In Why Trust Is Hard we saw that digital trust breaks down into authentication, integrity, and confidentiality. In How Identity Works we tackled the identity question, passports to passkeys. Now we go deeper, into the mathematics that makes all of it possible. Encryption is the foundation of digital trust: without it, passwords are visible, messages are readable, and identity is unfalsifiable. Here’s how it works.
Hiding in plain sight
Encryption is the transformation of readable information (plaintext) into unreadable information (ciphertext) using a set of rules and a key, such that only someone with the right key can reverse the transformation. That’s the entire idea. Everything else is implementation.
The earliest known encryption is the Caesar cipher, used by Julius Caesar for military correspondence (described by Suetonius in The Twelve Caesars, c. 121 CE). The rule: shift every letter in the alphabet by a fixed number. With a shift of 3, A becomes D, B becomes E, ATTACK becomes DWWDFN. The key is the shift number. If you know the key, you shift back. If you don’t, you have a string of nonsense.
The Caesar cipher has a fatal weakness: there are only 25 possible keys (26 letters minus the identity shift). An attacker can try all of them in under a minute. This is brute force, trying every possible key until one produces readable plaintext. Any cipher whose key space is small enough to brute-force is useless.
The fix seems obvious: use a bigger key space. The substitution cipher replaces each letter with a different, arbitrary letter. A might become Q, B might become M, C might become Z. The key is the entire substitution table, 26 letters mapped to 26 letters. The number of possible keys is 26! (26 factorial), which is roughly 4 x 10^26. That’s 400 million billion billion possible keys. Brute force is hopeless.
And yet substitution ciphers were broken routinely by the 9th century. The Arab polymath Al-Kindi (Abu Yusuf Ya’qub ibn Ishaq al-Kindi, c. 801-873 CE) described the technique in his manuscript On Deciphering Cryptographic Messages, the oldest known work on cryptanalysis. His method: frequency analysis. In English, the letter E appears roughly 13% of the time. T appears about 9%. A about 8%. If you count the frequency of each letter in the ciphertext and match the distribution to the known distribution of the plaintext language, you can reconstruct the substitution table without ever knowing the key.

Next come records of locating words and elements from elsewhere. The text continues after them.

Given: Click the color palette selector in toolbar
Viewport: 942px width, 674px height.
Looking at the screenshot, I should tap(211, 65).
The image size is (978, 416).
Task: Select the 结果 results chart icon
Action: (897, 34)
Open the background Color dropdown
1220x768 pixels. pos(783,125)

Frequency analysis is devastating because it exploits the structure of the plaintext. The cipher hides individual letters but preserves statistical patterns. Every substitution cipher in every language is vulnerable to it. Al-Kindi’s insight, that the weakness isn’t in the cipher mechanism but in the structure of the message, remains one of the deepest ideas in cryptanalysis.

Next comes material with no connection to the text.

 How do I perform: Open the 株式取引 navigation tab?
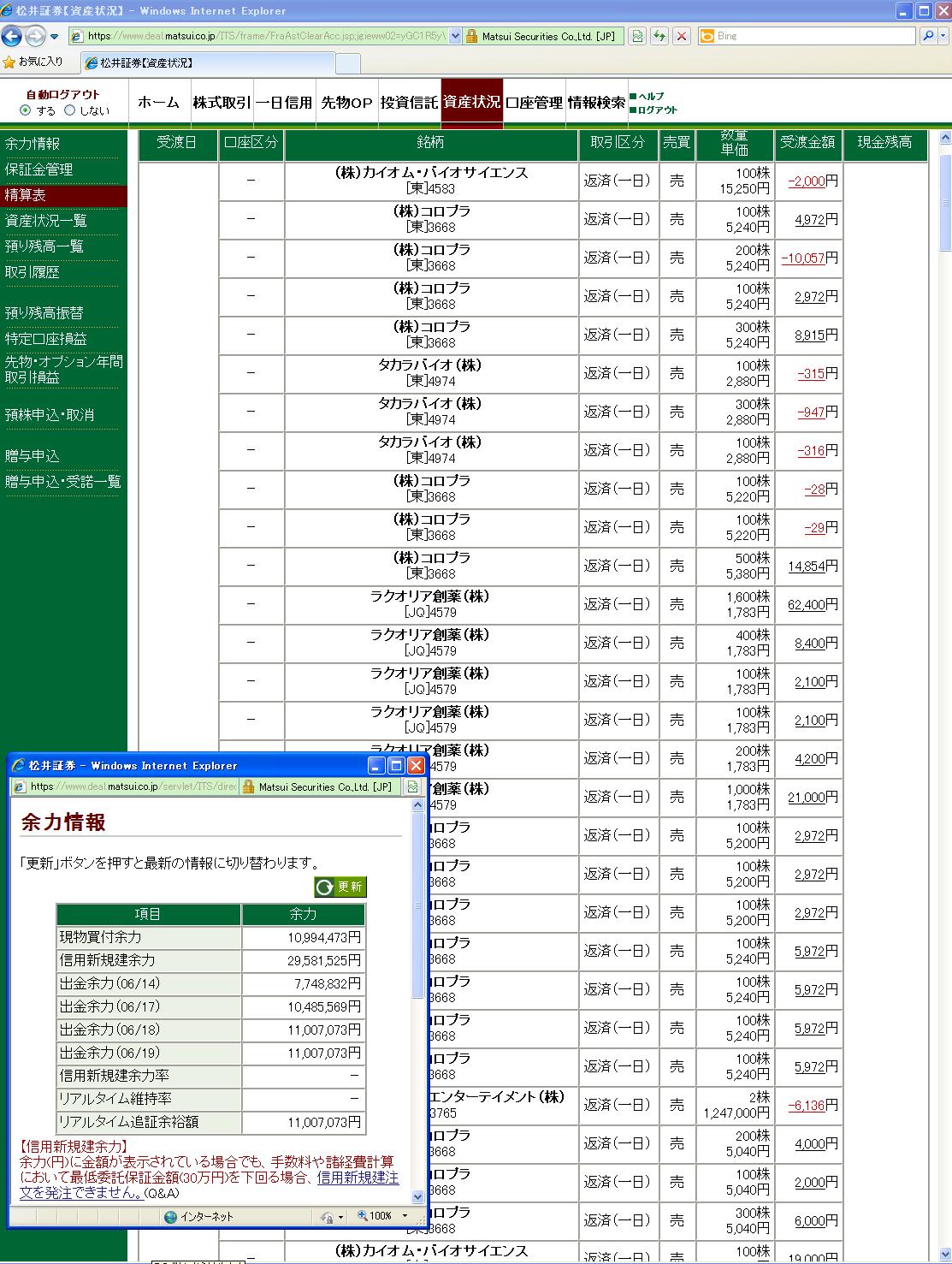222,103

Breaking out of substitution
The response to frequency analysis was the polyalphabetic cipher, which uses multiple substitution alphabets, switching between them according to a keyword. The most famous is the Vigenere cipher, described by Blaise de Vigenere in 1586 (though earlier versions were developed by Leon Battista Alberti around 1467 and Giovanni Battista Bellaso in 1553).
Here’s how it works. You choose a keyword, say, “LEMON”. You repeat it to match the length of your message:
Plaintext: A T T A C K A T D A W N
Keyword: L E M O N L E M O N L E
Each keyword letter specifies a shift: L shifts by 11, E by 4, M by 12, and so on. Each plaintext letter is shifted by a different amount depending on its position. The result: the same plaintext letter encrypts to different ciphertext letters depending on where it appears. Frequency analysis breaks because the frequencies are smeared across multiple alphabets.

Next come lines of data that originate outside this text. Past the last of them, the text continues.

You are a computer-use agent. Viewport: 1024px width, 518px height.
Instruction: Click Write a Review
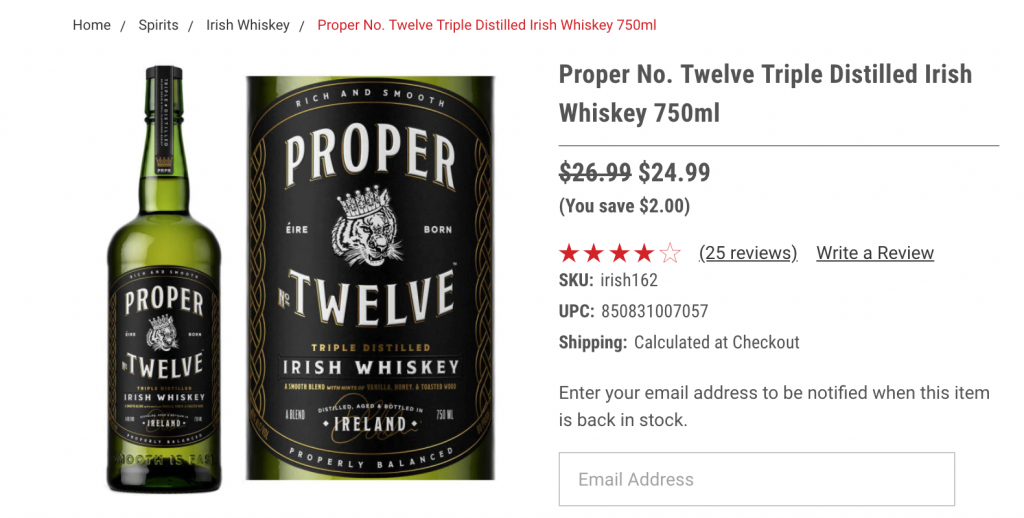[x=875, y=253]
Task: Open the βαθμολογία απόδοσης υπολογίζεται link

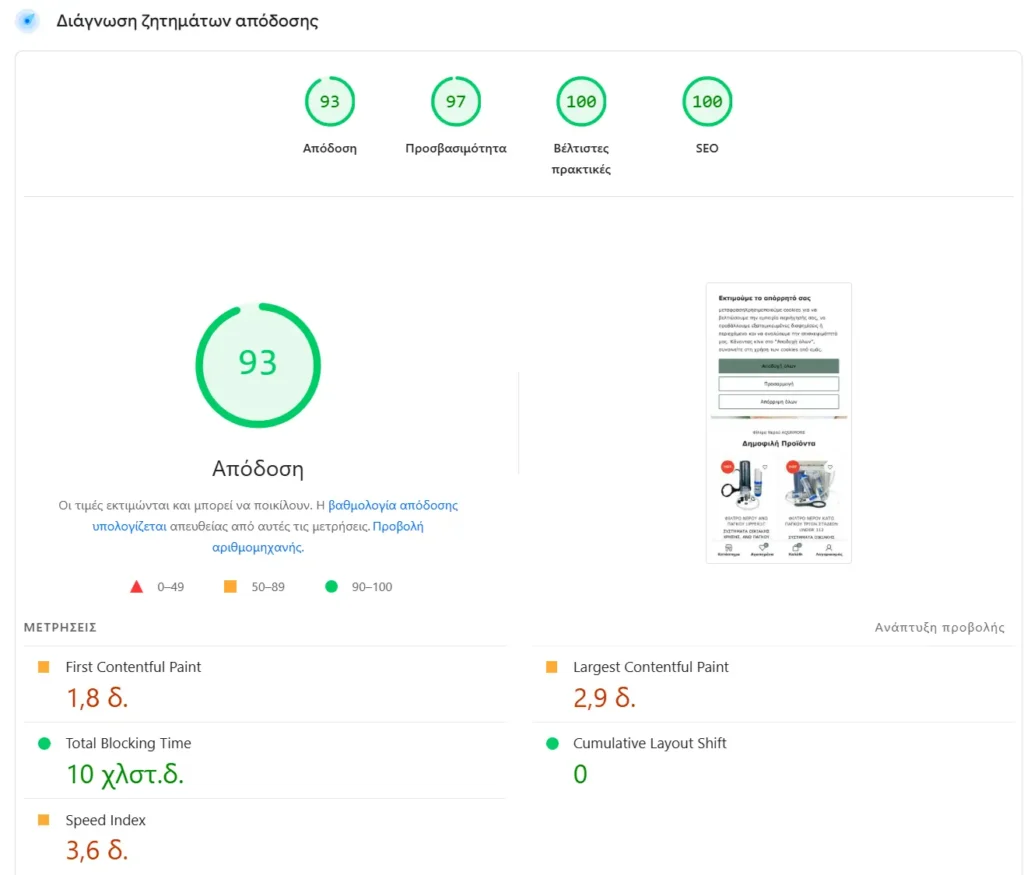Action: [393, 506]
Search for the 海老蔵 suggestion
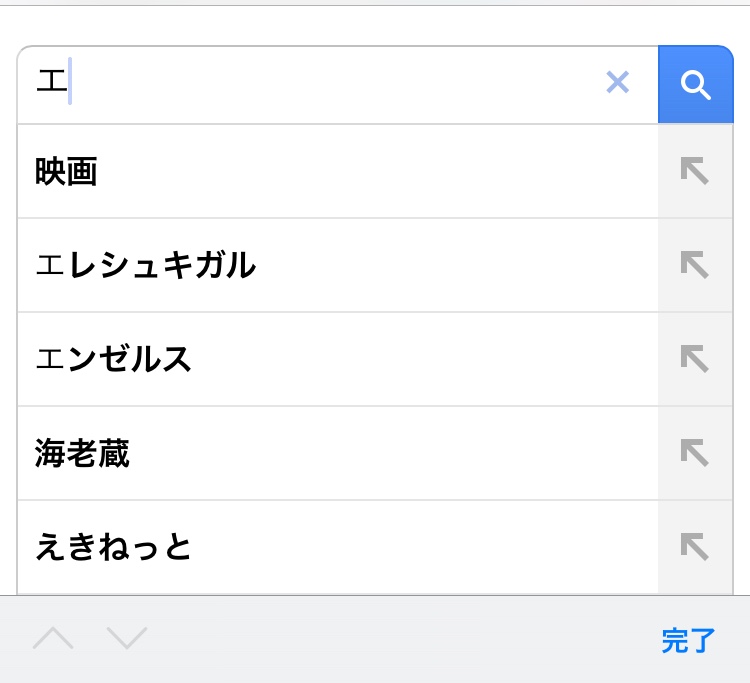750x683 pixels. (300, 454)
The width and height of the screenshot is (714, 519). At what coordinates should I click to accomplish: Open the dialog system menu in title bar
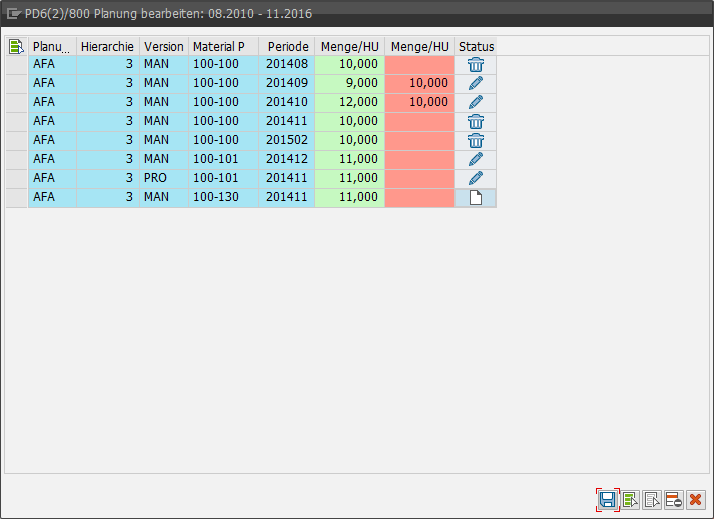point(14,14)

The Vigenere cipher was considered unbreakable for nearly 300 years, it was called le chiffre indechiffrable. Then, in 1863, Friedrich Kasiski published a method for breaking it. If the keyword is shorter than the message (and it always is, in practice), the encryption pattern repeats. By finding repeated sequences in the ciphertext and measuring the distance between them, you can deduce the keyword length. Once you know the keyword length, you can split the ciphertext into groups (every 1st letter, every 2nd letter, etc.), and each group is a simple Caesar cipher, vulnerable to frequency analysis.
This arms race, between ciphers that try to hide structure and analysts who find it anyway, is the story of cryptography until the 20th century. The ciphers got more complex. The analysts got more clever. Neither side ever won permanently.
The machine age
World War II transformed cryptography from an art into an industrial process.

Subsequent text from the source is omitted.